= Oechalia (Euboea) =

Town in ancient Euboea

Oechalia or Oichalia (Οἰχαλία) was a town in ancient Euboea, in the district of Eretria. At the time of Strabo it was only a village and the geographer points out that it was a vestige of the city that was destroyed by Heracles.

According to Greek mythology, King Eurytus of Oechalia had promised the hand of his beautiful daughter Iole to whoever defeated him in an archery competition. Heracles beat him but Eurytus refused to keep his promise, so Heracles sacked the city, killed Eurytus, and kidnapped Iole. However, there was great discussion in antiquity about whether this Oechalia referred to this city, or that of Thessaly, or another also located in Trachis, also in Thessaly, or even to others that were located in Arcadia or Messenia. The author of the epic poem Capture of Oechalia (usually attributed to Creophylus of Samos), Sophocles (in The Trachiniae), and Hecataeus of Miletus (who locates Oechalia near Eretria) were aligned with those who identified this Oechalia with the Euboean location. Homer, equivocally, and Apollodorus of Athens and Aristarchus of Samothrace placed it in Thessaly.
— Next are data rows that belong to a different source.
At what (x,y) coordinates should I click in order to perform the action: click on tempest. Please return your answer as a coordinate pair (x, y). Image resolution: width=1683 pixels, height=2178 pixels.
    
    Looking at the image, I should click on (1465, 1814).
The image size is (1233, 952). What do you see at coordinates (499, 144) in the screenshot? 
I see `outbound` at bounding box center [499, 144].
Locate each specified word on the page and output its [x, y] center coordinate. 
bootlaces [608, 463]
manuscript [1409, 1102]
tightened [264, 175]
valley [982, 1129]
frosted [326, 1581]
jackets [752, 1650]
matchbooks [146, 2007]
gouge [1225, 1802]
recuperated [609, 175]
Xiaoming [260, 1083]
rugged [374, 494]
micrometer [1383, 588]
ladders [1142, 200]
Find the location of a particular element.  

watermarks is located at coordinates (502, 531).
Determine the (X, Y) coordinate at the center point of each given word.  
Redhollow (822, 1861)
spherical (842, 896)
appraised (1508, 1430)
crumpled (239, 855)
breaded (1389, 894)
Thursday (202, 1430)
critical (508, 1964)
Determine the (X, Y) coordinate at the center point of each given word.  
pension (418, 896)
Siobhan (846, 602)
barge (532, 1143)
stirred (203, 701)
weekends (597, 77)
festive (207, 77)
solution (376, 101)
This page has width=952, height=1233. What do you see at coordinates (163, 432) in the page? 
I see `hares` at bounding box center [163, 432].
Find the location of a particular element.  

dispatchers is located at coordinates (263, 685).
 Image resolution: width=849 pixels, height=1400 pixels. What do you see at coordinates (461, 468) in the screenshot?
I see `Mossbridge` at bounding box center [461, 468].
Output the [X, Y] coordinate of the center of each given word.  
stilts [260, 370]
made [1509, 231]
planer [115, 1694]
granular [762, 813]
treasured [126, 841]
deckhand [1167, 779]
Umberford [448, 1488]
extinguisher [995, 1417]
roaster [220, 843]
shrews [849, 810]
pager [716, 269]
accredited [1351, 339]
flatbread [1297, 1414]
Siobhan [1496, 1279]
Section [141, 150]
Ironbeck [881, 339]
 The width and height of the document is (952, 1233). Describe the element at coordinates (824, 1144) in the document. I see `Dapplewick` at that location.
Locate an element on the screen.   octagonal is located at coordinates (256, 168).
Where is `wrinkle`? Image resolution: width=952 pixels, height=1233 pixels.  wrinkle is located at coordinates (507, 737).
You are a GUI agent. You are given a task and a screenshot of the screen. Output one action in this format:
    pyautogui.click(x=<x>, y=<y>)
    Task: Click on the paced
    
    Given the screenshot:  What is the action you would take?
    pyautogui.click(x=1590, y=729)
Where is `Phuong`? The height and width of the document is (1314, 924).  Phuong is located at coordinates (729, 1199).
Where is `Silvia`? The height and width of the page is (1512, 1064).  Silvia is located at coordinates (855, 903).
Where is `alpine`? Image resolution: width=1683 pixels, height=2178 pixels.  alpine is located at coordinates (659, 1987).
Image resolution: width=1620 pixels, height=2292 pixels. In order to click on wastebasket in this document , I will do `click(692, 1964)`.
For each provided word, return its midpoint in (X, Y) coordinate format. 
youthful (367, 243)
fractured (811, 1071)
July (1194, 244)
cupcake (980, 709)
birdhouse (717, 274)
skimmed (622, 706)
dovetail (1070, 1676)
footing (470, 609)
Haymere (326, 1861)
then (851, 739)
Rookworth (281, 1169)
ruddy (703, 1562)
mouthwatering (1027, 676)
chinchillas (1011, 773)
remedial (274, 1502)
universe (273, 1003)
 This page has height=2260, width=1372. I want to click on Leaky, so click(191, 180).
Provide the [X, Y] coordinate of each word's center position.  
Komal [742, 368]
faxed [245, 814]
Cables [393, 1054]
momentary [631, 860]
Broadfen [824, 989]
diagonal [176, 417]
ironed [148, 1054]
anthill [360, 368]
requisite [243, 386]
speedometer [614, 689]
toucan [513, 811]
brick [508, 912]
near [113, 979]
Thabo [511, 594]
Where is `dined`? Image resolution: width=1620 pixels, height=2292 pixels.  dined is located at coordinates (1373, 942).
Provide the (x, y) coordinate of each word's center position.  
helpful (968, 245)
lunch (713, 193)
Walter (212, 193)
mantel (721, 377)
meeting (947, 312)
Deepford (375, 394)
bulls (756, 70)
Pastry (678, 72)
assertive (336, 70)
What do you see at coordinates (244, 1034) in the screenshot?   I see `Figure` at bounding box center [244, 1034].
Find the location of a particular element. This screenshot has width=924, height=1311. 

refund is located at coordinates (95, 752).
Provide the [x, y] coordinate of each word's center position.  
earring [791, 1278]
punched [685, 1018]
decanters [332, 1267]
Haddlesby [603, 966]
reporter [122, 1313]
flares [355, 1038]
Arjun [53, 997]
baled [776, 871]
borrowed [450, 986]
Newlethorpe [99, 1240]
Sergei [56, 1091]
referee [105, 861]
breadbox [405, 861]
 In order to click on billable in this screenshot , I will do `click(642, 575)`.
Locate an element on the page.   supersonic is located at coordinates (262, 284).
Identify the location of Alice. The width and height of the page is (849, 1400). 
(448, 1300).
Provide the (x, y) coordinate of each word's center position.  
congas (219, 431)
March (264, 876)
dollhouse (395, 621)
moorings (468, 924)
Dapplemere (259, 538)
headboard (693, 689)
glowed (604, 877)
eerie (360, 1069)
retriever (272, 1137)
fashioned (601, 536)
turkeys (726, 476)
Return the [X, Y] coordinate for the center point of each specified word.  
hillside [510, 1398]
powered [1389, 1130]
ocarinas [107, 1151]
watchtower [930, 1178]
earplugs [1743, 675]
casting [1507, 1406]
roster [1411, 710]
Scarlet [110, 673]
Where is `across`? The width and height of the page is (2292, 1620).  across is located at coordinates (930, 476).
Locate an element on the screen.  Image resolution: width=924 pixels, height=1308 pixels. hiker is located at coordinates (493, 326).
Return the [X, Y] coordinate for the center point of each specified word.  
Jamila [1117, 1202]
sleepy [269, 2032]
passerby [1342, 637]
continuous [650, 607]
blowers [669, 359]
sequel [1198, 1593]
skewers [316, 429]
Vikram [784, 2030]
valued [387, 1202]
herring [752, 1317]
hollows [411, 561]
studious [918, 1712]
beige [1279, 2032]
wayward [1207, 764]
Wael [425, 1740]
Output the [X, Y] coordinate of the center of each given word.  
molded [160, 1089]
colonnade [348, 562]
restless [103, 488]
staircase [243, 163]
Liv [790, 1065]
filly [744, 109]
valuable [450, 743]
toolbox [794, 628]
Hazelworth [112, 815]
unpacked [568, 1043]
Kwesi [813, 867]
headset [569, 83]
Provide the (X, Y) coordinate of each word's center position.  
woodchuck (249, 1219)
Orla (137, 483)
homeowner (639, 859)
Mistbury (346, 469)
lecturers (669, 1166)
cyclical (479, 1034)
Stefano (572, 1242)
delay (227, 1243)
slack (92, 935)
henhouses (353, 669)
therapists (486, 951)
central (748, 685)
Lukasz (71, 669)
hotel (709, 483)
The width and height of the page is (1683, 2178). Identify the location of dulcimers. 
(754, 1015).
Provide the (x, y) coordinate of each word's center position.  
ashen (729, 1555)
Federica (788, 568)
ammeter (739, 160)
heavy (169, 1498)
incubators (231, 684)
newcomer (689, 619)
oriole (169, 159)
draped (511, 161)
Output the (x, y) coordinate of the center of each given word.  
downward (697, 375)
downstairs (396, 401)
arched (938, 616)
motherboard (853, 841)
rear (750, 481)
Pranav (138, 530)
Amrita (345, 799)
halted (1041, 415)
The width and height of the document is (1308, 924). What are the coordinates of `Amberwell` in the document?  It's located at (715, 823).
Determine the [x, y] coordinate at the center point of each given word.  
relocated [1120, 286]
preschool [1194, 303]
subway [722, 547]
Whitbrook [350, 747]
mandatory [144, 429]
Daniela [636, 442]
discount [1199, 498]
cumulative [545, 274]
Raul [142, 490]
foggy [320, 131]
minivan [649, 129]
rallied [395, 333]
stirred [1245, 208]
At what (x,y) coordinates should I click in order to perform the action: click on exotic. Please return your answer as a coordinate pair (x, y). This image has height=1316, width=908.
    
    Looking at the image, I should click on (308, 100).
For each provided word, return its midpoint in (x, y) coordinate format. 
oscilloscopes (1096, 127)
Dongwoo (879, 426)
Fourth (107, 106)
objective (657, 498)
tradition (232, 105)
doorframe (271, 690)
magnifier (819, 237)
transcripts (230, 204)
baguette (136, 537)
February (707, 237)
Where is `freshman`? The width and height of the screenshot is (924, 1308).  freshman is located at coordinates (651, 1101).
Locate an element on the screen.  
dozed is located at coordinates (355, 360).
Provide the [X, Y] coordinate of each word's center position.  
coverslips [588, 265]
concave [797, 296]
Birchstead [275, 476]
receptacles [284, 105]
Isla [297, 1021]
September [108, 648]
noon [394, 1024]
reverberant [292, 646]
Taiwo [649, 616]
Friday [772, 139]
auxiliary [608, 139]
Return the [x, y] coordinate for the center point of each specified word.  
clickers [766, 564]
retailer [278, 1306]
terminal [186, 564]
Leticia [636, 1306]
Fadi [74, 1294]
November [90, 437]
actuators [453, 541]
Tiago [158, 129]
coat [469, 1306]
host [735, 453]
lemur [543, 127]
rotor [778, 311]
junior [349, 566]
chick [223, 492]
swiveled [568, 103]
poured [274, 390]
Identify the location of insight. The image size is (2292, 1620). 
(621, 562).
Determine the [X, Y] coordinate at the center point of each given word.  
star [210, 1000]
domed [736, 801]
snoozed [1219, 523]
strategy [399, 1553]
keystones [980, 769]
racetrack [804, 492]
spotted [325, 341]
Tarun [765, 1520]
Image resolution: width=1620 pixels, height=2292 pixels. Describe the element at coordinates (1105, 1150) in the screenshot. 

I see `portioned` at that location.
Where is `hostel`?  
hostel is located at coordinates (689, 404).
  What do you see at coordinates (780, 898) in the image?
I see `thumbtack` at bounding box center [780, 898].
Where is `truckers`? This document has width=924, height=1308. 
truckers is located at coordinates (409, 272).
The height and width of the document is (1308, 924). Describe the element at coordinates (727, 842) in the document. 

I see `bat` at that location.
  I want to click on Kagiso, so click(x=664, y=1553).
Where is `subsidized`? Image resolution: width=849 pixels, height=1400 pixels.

Also, Demetrius of Scepsis placed it in Arcadia, and Homer also calls the Oechalia in Messenia the city of Eurytus in both the Iliad and the Odyssey, and this identification was followed by Pherecydes of Athens and Pausanias. Strabo makes mention of all these possibilities but does not offer any additional data on the concrete location of the Oechalia of Thessaly.

The site of Oechalia is tentatively placed at the kastro of Ano Potamia (Άνω Ποταμιά) in the municipal unit of Kyme.